Tom used a Meade LX200 16-inch telescope with a custom fiber
feed that permitted him to monitor and correct the star position
to keep it on the fiber using an SBIG AO-7 "adaptive optics" unit.
The custom unit fed the starlight to an optical fiber that
transmits the light to a bench spectrograph located in the
Winer machine shop.
The spectrograph used a grating purchased from a grating
ruling company and two mirrors purchased from Edmund Scientific
for the collimator and the "camera" (visit
http://www.spectrashift.com
for more details of the design of the spectragraph) while the
rest of the spectragraph was homemade.

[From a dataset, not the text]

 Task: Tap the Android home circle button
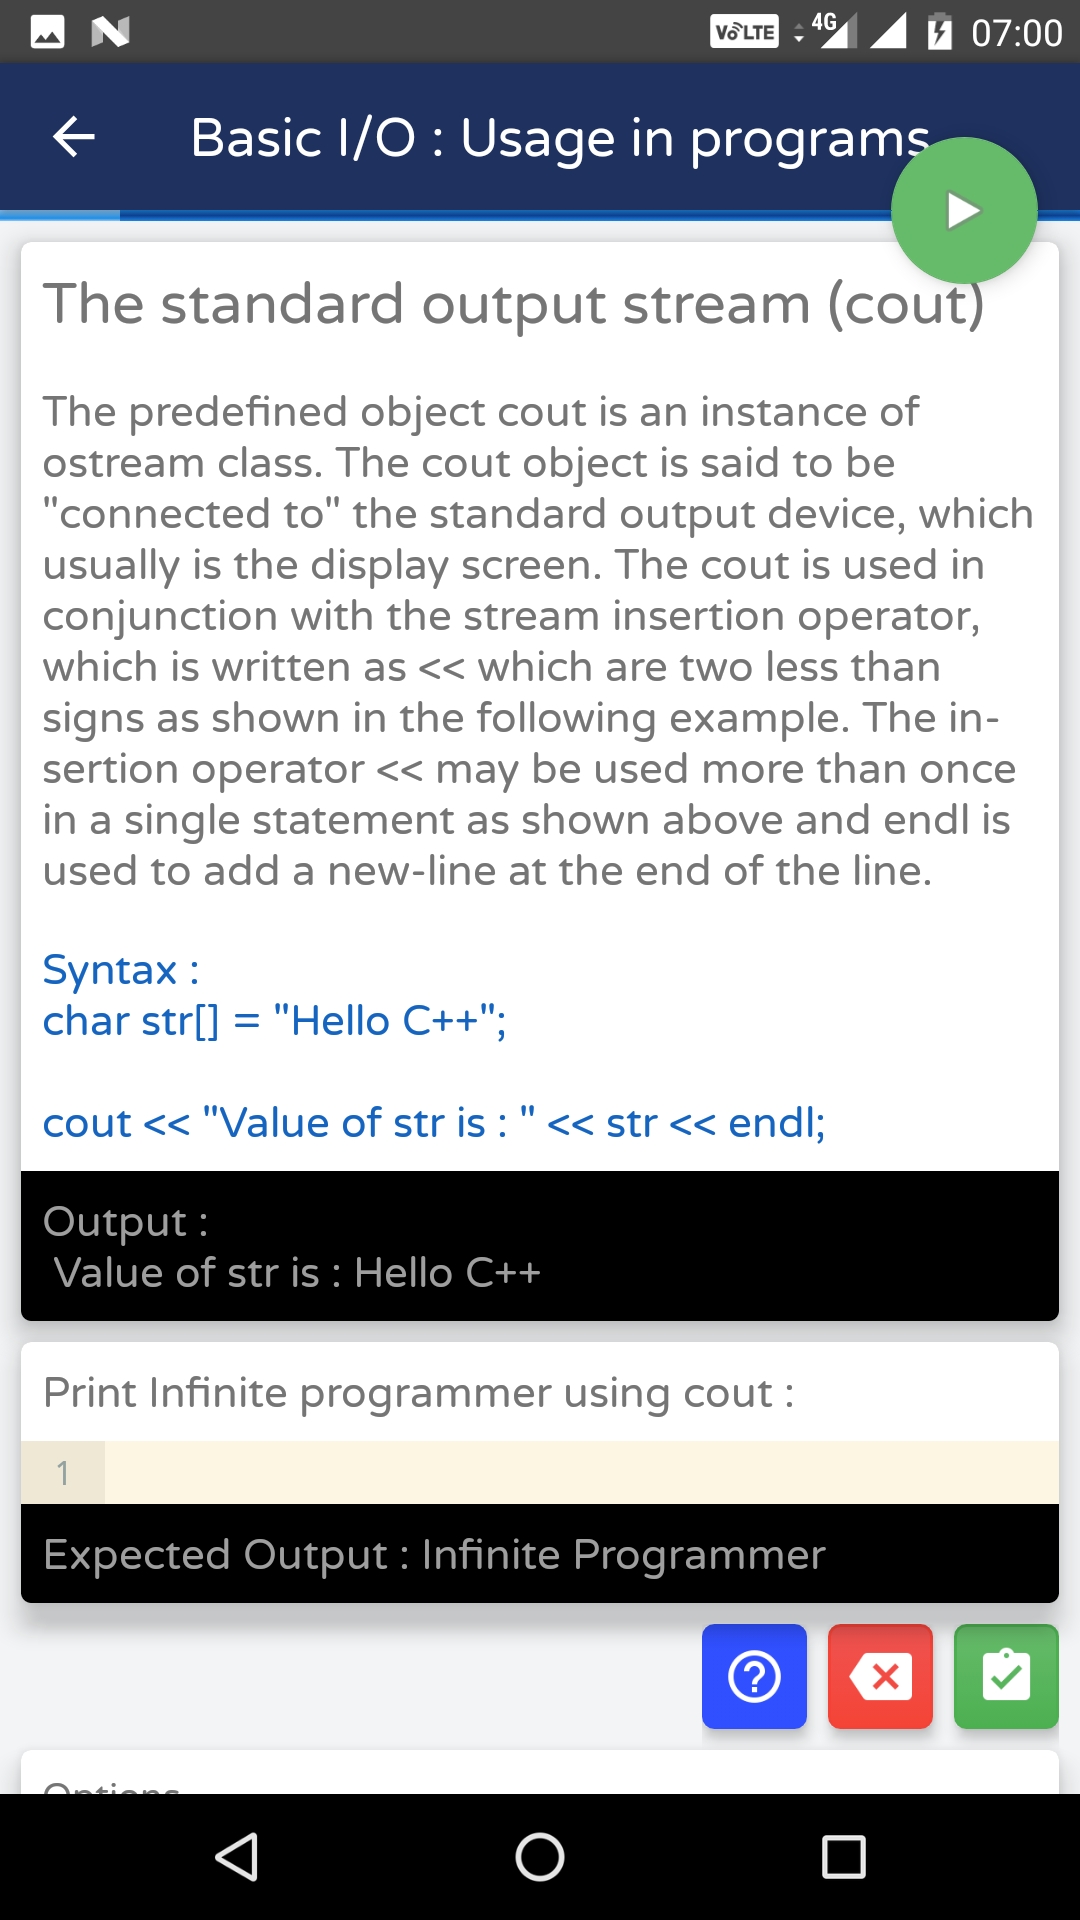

Tom used granite from a
kitchen countertop supplier to build the optical bench and
all the optics mounts, taking care to fabricate everything
from the same slab of granite for thermal stability. He used a
water chiller from a drinking fountain to cool the entire assembly,
and the heating element from a drugstore heating pad connected to
a very expensive temperature sensor/controller to maintain the
temperature of the optical bench within ±1°F
throughout an entire evening and within ±3°F during
the entire three-week observing run. The optical bench, optical
elements, and heating and cooling elements are all contained
inside a wooden box, which is itself surrounded by two layers of
rigid construction foam insulation.
The daily results from mid-February, 2000 to early March, 2000 are:
These are corrected for the Earth's rotation about its axis and its orbital motion about the Sun. When these daily results are combined into a single-phase plot, the result is a better than 3-sigma detection of the extra-solar planet in orbit about Tau Boo that agrees remarkably well with the results obtained by Marcy and Butler using the Keck 10-m telescope:
 
After another run in April and May 2004 to obtain confirming results,
Tom and his colleagues published a paper with their results:
Kay, T.G., Vanaverbeke, S., and Innis, J., High-precision
radial-velocity measurement with a small telescope: Detection of
the tau Boötis exoplanet, J. Br. Astron. Assoc. 116, 2, pp. 78-83.
 
Last modified: January 1, 2010.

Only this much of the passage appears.